According to the latest Steam stats, the average gaming system has a dual-core CPU, 2GB of RAM, integrated Realtek HD audio and the 32-bit version of Windows XP. This is all ageing tech that was available at the end of 2006, showing that most gamers have resisted the temptation to plunge into the realms of the latest hardware.
Perhaps the most interesting statistic, however, is that less than half the systems surveyed (48.94 per cent) are DirectX 10-compliant, meaning that they have both a DirectX 10 graphics card and a supporting OS (Windows Vista or Windows 7).
Interestingly, 27.21 per cent of those surveyed had a DirectX 10 graphics card, but had still decided to stick with Windows XP, resisting the lure of features such as DirectX 10’s Geometry Shader.
That said, while most gamers are sticking to the classic OS, the 64-bit version of Windows 7 is steadily climbing up the popularity charts. The new OS has already claimed 19.5 per cent of Steam users; a climb of 3.9 per cent that means it’s already overtaken the 32-bit version of Vista as the second most popular operating system.
The increasing popularity of the 64-bit OS also corresponds with the mounting popularity of systems with 4GB of RAM. Although most systems either have 2GB or 3GB of RAM, 4GB systems have increased in number by around 1.5 per cent since the last survey, making up 16.5 per cent of overall Steam users.
In terms of brands, Intel and Nvidia are currently leading the pack by a long way. Intel currently commands 69 per cent of the processors, while Nvidia has taken charge of 65 per cent of the graphics cards.
It’s not all bad news for AMD, though. While most of the overall graphics cards detected have Nvidia chips, ATI’s Radeon HD 4800-series is quickly closing in on Nvidia’s GeForce 8800-series at the top of the chart, with both series commanding just over nine per cent of the graphics arena.
Meanwhile, dual-core CPUs are leading the charge, with a dominating share of 56.5 per cent. However, it’s worth noting that quad-core CPUs are steadily becoming more popular at 24 per cent, while old-school single-core CPUs are evidently being phased out with a share of a just 18 per cent.

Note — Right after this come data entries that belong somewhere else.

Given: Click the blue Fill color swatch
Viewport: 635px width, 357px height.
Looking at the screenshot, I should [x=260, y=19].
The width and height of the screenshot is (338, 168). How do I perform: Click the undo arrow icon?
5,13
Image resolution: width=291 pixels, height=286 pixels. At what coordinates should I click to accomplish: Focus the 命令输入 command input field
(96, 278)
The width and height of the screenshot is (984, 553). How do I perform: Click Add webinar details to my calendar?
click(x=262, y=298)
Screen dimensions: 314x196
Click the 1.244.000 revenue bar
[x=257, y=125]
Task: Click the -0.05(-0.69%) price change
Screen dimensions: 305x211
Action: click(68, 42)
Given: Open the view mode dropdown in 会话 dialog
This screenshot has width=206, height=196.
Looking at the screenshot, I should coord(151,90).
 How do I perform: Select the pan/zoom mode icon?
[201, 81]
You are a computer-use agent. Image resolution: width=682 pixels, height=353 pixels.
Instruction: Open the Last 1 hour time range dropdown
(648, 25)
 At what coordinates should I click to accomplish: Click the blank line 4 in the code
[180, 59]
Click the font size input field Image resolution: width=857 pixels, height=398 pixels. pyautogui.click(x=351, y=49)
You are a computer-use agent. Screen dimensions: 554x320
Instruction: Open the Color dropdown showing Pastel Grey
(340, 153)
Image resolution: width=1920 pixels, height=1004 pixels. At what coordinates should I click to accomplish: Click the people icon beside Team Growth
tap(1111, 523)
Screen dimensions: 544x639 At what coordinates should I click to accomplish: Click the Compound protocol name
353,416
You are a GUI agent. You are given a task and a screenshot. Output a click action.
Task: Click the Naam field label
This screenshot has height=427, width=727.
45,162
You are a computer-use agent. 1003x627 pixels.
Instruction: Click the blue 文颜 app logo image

Finally, it looks as though the days of the gaming sound card could be severely numbered. A whopping 40 per cent of Steam users are currently just using integrated Realtek HD audio, and similar integrated systems make up the majority of the rest of the audio subsystems. As a point of comparison only three per cent of Steam users had a Sound Blaster X-Fi system detected.